START Quoted text

Her method is to give me the English sentence and then I have to translate. She has a slide that she displays for the student but I have hardly looked at it preferring my own spontaneous output. I do this deliberately to try and compare my ‘error’ output to the native version. In a subsequent lesson, she asks me the same sentence SRS style and I have to get the output right, or better than before. After a number of lessons, I have started to get the output out of my mouth pretty smoothly. I noticed today for the first time, she pointed out where in a sentence I need to stress certain words better to make the whole sentence sound better. I have a tendency to misuse 的 saying 了 after a verb and have trouble thinking of using 不得不 structure. 
 

For self study, I have put the sentences into anki with the voice and set the front card to show English and the back card shows the chinese with voice. The voice repeats about five times and I try to repeat and shadow. In fact, it just occurred to me whether the back card really needs the written chinese. Would having just the voice suffice or be even better?

END Quoted text
START Dataset entries

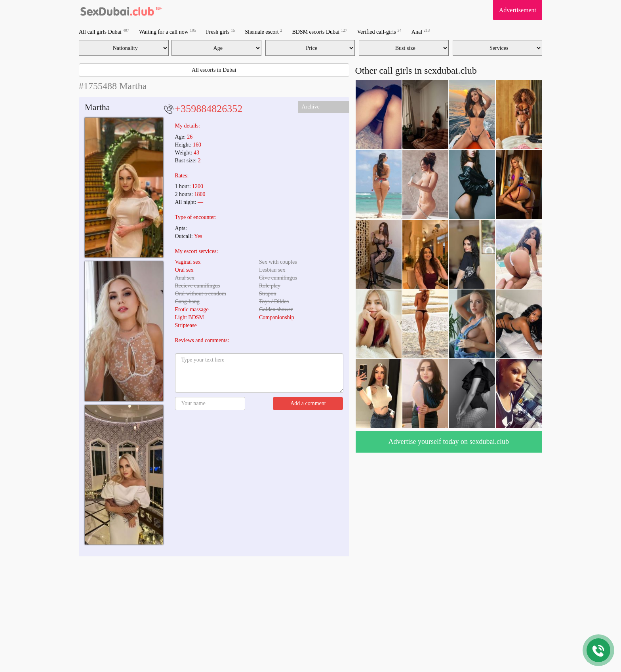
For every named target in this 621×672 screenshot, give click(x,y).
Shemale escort (264, 31)
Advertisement (518, 10)
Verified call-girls (379, 31)
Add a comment (308, 403)
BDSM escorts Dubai (319, 31)
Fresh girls (221, 31)
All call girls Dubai (104, 31)
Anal (421, 31)
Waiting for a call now (168, 31)
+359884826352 (209, 109)
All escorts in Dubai (214, 70)
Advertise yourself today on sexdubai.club (449, 442)
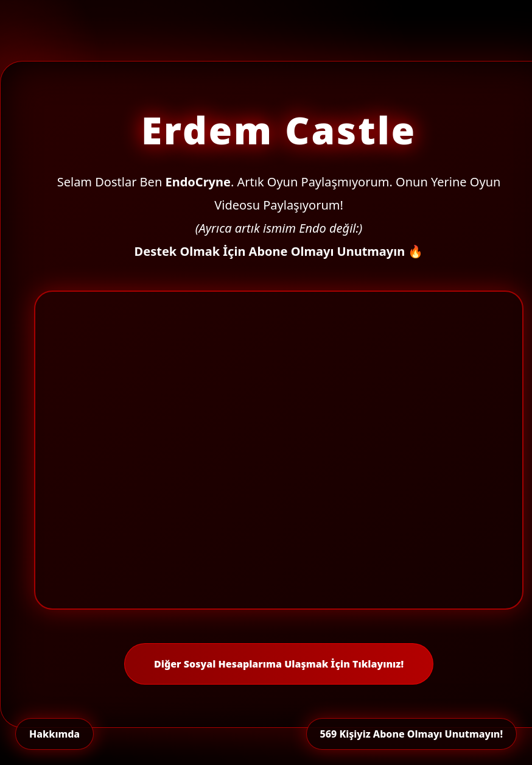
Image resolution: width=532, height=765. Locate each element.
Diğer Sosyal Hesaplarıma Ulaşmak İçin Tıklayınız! (279, 664)
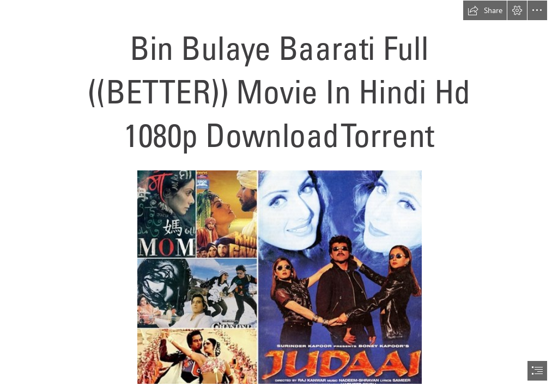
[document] (279, 196)
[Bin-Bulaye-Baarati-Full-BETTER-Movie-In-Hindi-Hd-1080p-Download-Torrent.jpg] (279, 277)
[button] (485, 10)
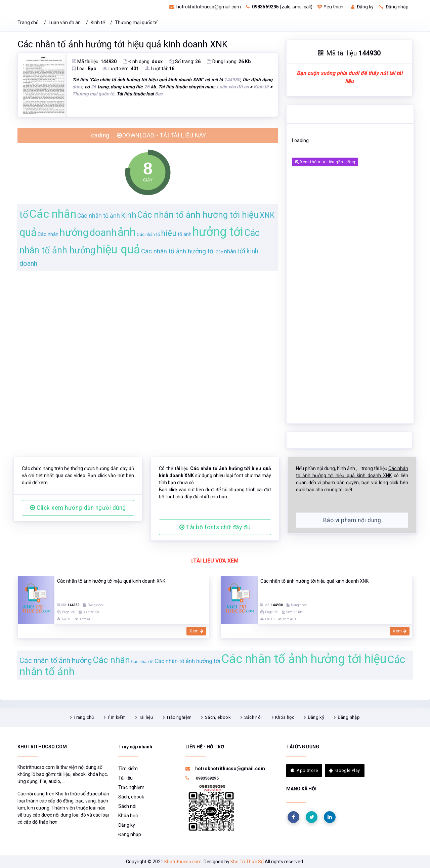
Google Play (344, 770)
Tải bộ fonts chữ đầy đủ (215, 527)
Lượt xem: (121, 68)
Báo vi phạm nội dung (352, 520)
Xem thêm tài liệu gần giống (325, 162)
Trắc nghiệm (179, 717)
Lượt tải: (160, 68)
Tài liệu (146, 717)
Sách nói (253, 717)
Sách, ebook (218, 717)
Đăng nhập (393, 7)
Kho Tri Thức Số (247, 862)
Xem (196, 631)
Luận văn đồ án (65, 23)
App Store (304, 770)
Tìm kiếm (116, 717)
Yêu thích (330, 7)
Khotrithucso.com (183, 862)
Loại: (84, 68)
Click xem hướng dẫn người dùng (78, 508)
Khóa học (285, 717)
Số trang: (185, 61)
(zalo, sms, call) (279, 7)
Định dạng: (143, 61)
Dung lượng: (229, 61)
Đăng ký (362, 7)
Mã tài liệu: (94, 61)
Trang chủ (28, 23)
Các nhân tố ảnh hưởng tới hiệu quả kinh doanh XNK (123, 44)
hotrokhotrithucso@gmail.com (205, 7)
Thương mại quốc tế (136, 23)
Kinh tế (98, 23)
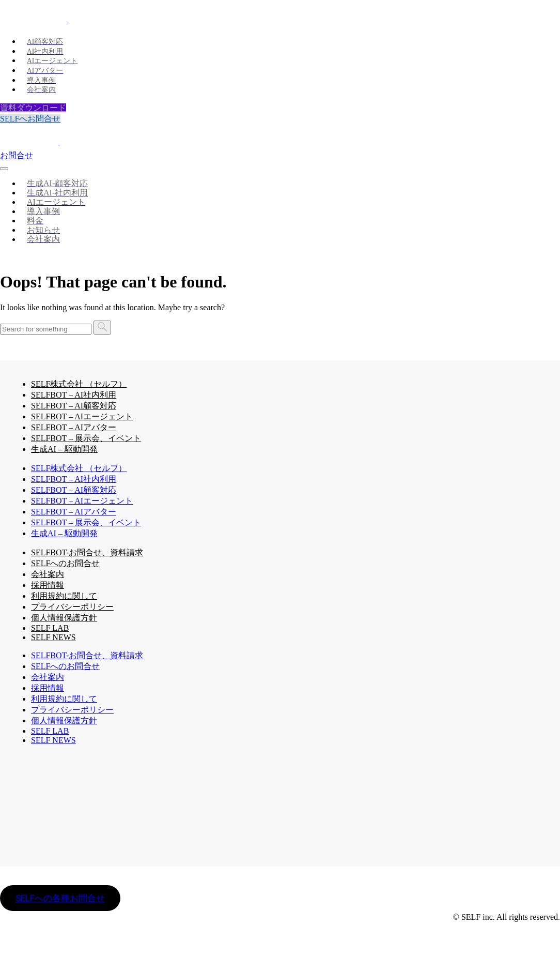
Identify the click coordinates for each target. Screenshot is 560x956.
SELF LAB (50, 731)
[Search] (45, 329)
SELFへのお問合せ (65, 563)
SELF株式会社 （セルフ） (79, 384)
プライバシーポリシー (72, 606)
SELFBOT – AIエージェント (82, 416)
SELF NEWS (53, 637)
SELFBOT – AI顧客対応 (73, 405)
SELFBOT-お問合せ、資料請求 (87, 552)
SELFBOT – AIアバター (73, 427)
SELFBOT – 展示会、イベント (86, 438)
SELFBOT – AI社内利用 (73, 394)
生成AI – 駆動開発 (64, 449)
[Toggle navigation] (4, 169)
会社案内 (48, 574)
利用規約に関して (64, 596)
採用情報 (48, 585)
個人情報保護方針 (64, 617)
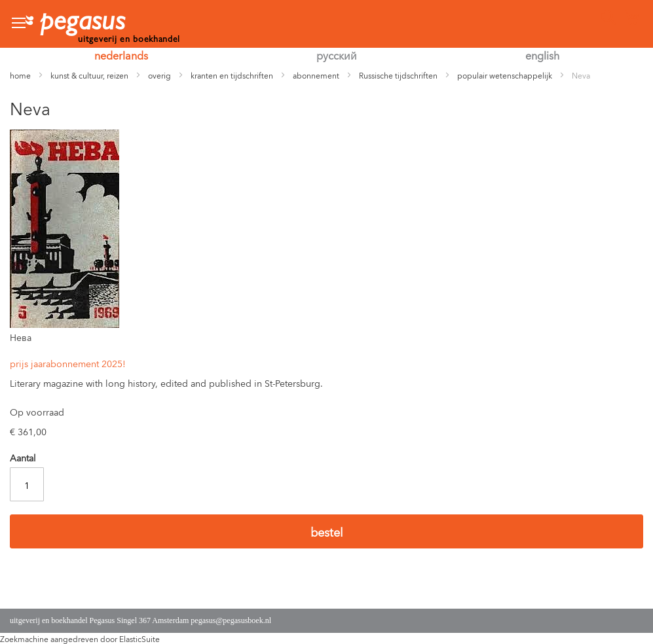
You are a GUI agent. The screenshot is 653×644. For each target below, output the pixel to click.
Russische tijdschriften (398, 75)
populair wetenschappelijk (504, 75)
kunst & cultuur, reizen (89, 75)
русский (337, 54)
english (542, 54)
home (20, 75)
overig (159, 75)
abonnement (316, 75)
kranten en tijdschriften (232, 75)
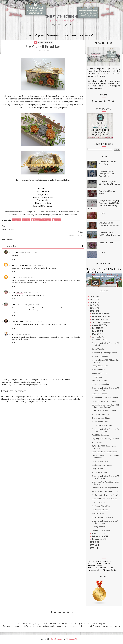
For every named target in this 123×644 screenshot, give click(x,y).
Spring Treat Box (98, 350)
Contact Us (89, 36)
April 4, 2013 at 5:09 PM (26, 273)
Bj (13, 330)
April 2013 (97, 338)
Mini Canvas (97, 444)
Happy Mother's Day (100, 367)
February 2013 (98, 537)
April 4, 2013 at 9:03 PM (32, 300)
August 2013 (98, 326)
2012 (92, 543)
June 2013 (96, 332)
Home (30, 36)
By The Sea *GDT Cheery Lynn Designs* (104, 448)
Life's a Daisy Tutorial (106, 244)
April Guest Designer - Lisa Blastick (106, 496)
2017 (92, 300)
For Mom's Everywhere (101, 385)
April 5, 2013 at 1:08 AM (34, 317)
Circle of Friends (98, 504)
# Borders (47, 44)
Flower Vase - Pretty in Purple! (104, 412)
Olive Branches (42, 201)
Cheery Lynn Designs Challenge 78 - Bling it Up (106, 345)
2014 (92, 309)
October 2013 (98, 320)
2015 (92, 306)
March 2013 (98, 534)
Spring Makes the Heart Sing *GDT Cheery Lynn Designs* (106, 407)
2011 (92, 546)
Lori (14, 288)
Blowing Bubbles (98, 528)
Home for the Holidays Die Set (100, 569)
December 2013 (99, 315)
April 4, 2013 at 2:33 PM (36, 260)
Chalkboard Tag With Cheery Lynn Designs (106, 484)
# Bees (39, 44)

END Dataset entries

▶ **Stated problem**: In the passage on studying Chinese, about how many times does the voice repeat on the anki card? The rows play no part in what follows.

▶ **Right answer**: About five times.